Face detection runs at 15fps using a lightweight model. We extract action units (facial muscle activations), gaze direction, head pose, and blink patterns. Privacy is maintained through on-device processing—raw video never leaves the local machine. Only high-level feature vectors are transmitted.

Audio processing

Beyond transcription, we extract pitch contour, speech rate, energy dynamics, and spectral features associated with emotional valence and arousal. These features are aligned temporally with the visual stream using cross-modal attention.

Fusion architecture

Early fusion (pixel + waveform) is computationally expensive. We use late fusion with a temporal coherence layer—each modality is encoded separately, then combined in a transformer that models inter-modal relationships over 5-second windows. The output is a contextual state vector.

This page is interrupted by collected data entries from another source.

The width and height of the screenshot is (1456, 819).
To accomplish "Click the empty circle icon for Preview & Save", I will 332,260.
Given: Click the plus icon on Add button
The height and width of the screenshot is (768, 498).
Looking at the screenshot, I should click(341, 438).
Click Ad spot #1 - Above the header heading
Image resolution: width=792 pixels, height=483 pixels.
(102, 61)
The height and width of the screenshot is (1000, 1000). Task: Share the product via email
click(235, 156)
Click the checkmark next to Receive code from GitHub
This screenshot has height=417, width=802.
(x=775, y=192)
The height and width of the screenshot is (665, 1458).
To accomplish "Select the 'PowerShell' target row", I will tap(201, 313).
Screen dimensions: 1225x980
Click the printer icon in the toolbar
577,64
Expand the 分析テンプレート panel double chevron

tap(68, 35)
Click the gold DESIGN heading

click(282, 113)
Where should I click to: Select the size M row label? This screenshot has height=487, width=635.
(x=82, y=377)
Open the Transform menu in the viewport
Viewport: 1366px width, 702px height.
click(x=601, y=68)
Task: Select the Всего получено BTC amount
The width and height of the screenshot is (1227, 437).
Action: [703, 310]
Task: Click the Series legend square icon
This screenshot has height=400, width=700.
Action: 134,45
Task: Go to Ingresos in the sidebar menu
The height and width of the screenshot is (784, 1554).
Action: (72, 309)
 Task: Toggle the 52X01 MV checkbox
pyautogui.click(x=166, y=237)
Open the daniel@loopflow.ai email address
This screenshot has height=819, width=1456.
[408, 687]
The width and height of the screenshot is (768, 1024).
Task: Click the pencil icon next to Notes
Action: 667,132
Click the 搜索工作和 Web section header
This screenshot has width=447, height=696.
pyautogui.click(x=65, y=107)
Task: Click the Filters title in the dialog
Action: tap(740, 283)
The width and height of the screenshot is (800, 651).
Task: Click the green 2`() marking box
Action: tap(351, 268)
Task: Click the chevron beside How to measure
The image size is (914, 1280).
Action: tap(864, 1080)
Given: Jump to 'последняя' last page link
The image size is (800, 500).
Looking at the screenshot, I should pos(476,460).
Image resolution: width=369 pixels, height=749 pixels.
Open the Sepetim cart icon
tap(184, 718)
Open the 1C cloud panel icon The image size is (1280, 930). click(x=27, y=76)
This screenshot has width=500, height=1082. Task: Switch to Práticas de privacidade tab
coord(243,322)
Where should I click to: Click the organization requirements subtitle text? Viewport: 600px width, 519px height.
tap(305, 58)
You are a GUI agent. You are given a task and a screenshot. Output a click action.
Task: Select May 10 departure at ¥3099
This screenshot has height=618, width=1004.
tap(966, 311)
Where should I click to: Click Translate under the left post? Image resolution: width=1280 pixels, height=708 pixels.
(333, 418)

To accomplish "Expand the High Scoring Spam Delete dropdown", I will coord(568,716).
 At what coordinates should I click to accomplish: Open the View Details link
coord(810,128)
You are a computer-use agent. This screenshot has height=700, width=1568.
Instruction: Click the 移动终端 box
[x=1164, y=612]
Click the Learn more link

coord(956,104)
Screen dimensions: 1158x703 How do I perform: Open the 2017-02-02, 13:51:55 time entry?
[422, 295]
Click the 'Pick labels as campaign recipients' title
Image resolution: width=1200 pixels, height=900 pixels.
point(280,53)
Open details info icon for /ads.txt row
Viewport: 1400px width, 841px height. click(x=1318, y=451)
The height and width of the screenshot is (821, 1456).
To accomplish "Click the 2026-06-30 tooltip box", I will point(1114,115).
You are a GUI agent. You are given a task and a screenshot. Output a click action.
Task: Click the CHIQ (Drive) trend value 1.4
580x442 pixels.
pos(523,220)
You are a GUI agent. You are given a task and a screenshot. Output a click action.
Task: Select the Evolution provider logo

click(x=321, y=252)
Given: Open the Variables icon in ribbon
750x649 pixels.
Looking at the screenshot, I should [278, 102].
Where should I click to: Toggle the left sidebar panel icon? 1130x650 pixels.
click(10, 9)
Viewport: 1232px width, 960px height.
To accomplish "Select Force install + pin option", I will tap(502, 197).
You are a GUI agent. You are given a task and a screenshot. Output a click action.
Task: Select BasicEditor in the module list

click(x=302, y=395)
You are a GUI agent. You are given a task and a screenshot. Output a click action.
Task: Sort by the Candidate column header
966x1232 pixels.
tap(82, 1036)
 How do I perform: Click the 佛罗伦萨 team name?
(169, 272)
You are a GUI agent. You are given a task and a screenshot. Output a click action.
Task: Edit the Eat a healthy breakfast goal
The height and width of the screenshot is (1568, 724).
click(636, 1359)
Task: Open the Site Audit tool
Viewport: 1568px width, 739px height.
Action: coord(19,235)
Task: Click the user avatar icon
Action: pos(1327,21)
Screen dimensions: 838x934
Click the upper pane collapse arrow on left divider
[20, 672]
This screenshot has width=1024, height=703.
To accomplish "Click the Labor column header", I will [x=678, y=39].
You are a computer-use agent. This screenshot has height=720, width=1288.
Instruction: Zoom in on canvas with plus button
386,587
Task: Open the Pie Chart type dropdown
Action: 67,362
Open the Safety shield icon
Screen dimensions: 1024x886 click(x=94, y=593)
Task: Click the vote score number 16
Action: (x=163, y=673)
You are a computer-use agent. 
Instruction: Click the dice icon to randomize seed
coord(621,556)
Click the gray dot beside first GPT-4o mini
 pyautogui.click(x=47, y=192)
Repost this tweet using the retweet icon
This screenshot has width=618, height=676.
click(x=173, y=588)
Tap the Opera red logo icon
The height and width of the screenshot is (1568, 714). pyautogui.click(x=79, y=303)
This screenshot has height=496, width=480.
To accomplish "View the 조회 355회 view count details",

Contextual response conditioning

The state vector conditions the LLM through adapter layers that modulate attention heads. Detected confusion triggers explanatory elaboration. Detected engagement prompts deeper exploration. Detected stress triggers simplification and supportive language. The conditioning is subtle—responses should adapt without explicitly announcing the adaptation.

Privacy and ethics

Emotion recognition has known biases across demographics. We continuously evaluate performance across age, gender, and ethnicity subgroups. Users have explicit control: visual input can be disabled while keeping audio, and all processing is local-first with opt-in cloud features only.